Nor should any puppet government be left behind. For any real healing to begin, we must fully remove ourselves from this scene of our crimes.

This past century teaches that no war truly ends. Its consequences endure and multiply. The Iraqi people — the widowed, the orphaned, the amputated, the heartsick, the displaced, the driven mad — will continue to suffer long after the last U.S. soldier leaves.

Despite our departure from that lacerated land, our responsibility to the people of Iraq remains. We must provide reparations for the wounds we have inflicted. Dollars cannot compensate for the lives lost and devastated infrastructure. Nonetheless, we must give our utmost. For millennia, Iraqis have been builders; we must get out of their way and provide economic support to enable them to rebuild their country and their lives.

The deep economic recession we are experiencing leads some to believe that we should cut foreign aid. However, economic reparations for Iraq can easily be paid with a small fraction of the enormous budget that has been allocated to the U.S. military without competing in the slightest with human needs at home.

It is telling that U.S. troops aren’t being kicked out of Iraq; instead, that nation’s government has refused to extend immunity to U.S. troops.
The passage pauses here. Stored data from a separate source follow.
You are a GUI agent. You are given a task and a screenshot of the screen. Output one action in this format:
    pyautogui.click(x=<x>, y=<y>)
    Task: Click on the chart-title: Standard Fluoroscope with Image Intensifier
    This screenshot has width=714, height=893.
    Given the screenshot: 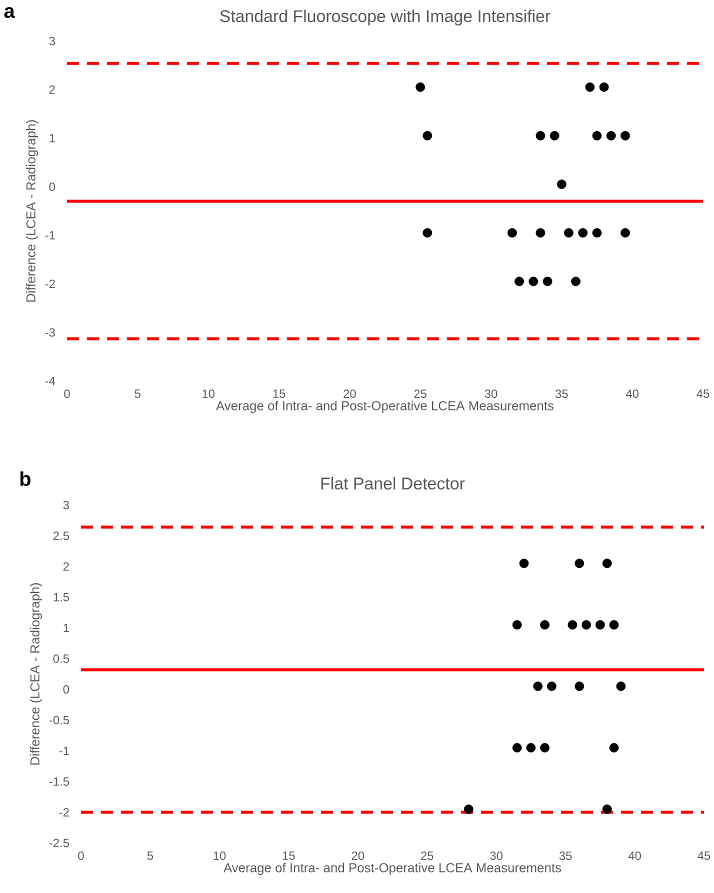 What is the action you would take?
    pyautogui.click(x=385, y=18)
    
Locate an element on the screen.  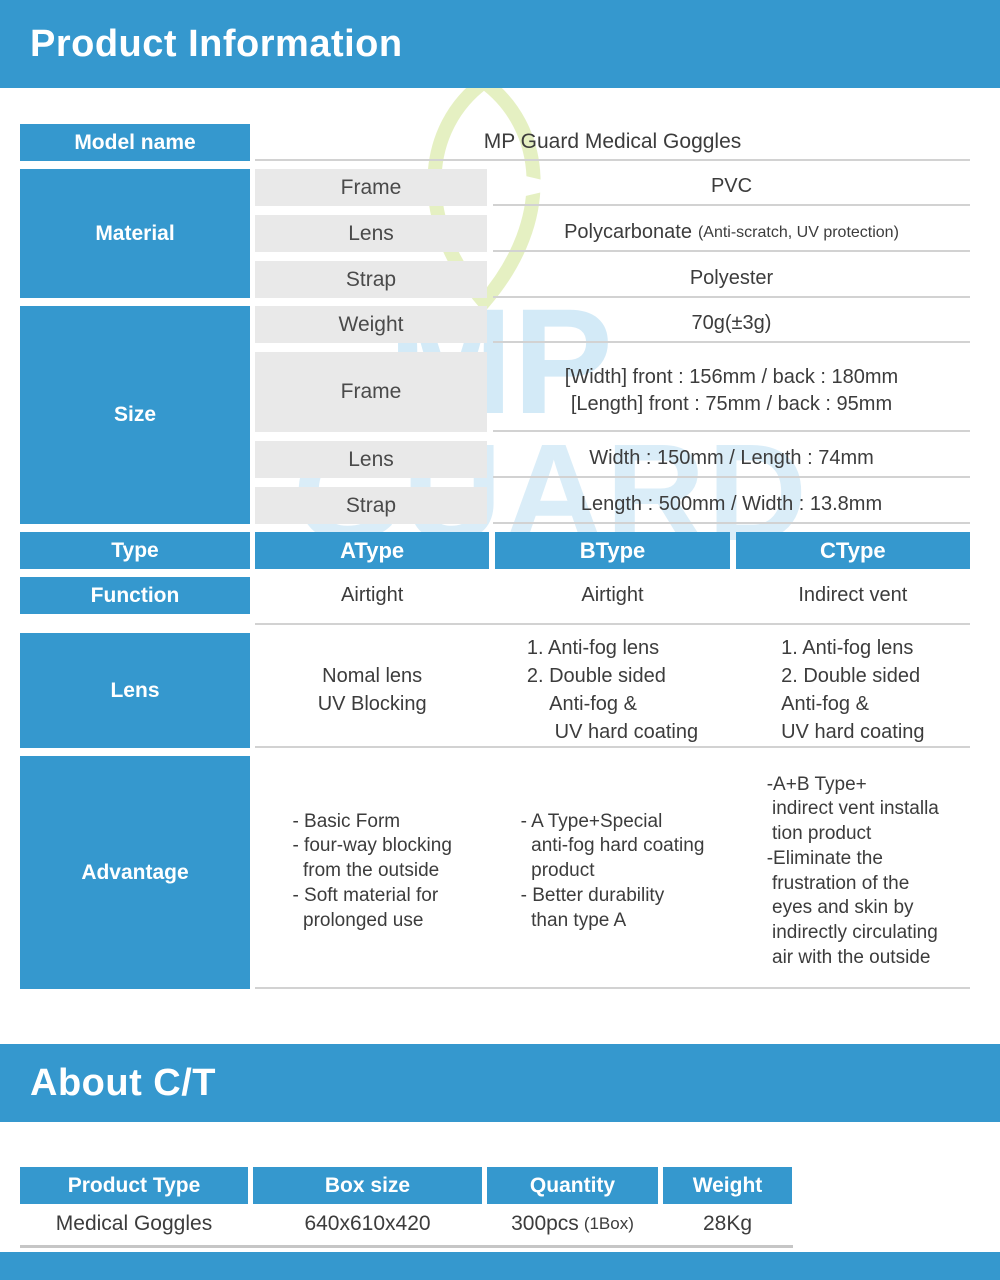
ct-quantity-note: (1Box) is located at coordinates (608, 1224).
They wish to hold U.S. troops accountable to Iraqi law if they were to remain. What does it say about the conduct of the U.S. military that we only want to maintain a military presence in a place where we can’t be held responsible for our actions?

What can we learn from the disaster of the Iraq War? There are 4,482 U.S. service people dead, 32,213 U.S. troops wounded, a total economic cost of over $3 trillion, according to Nobel Prize winner Joseph E. Stiglitz and Harvard professor Linda J. Bilmes. The extent of the carnage to Iraqis is unknown because our government didn’t want to count.

We must break out of our bubble of chauvinism, uncritical thinking and mindless consumption. We must shun the lies that draw us into war. We must remember what happened in Iraq and use it to prevent a new attack on Iran.

We must also embark on the overdue reparation of ourselves. We must end our worship of violence. We must mend our hearts that tolerated so long what we did to the Iraqi people. We must fully support the healing of our soldiers who, maimed in body and soul, must continue to live out their days knowing what we have done. And we should hold accountable those who used lies to lead us into war with Iraq in the first place.

We must convert our war-besotted economy to one that profits from life, not death. We must dismantle our bloated military. To stop subverting and invading more oil lands, we must break our addiction to oil. We must leave not only Iraqi children, but our own, a planet free of the destitution and killing that threatens to engulf them.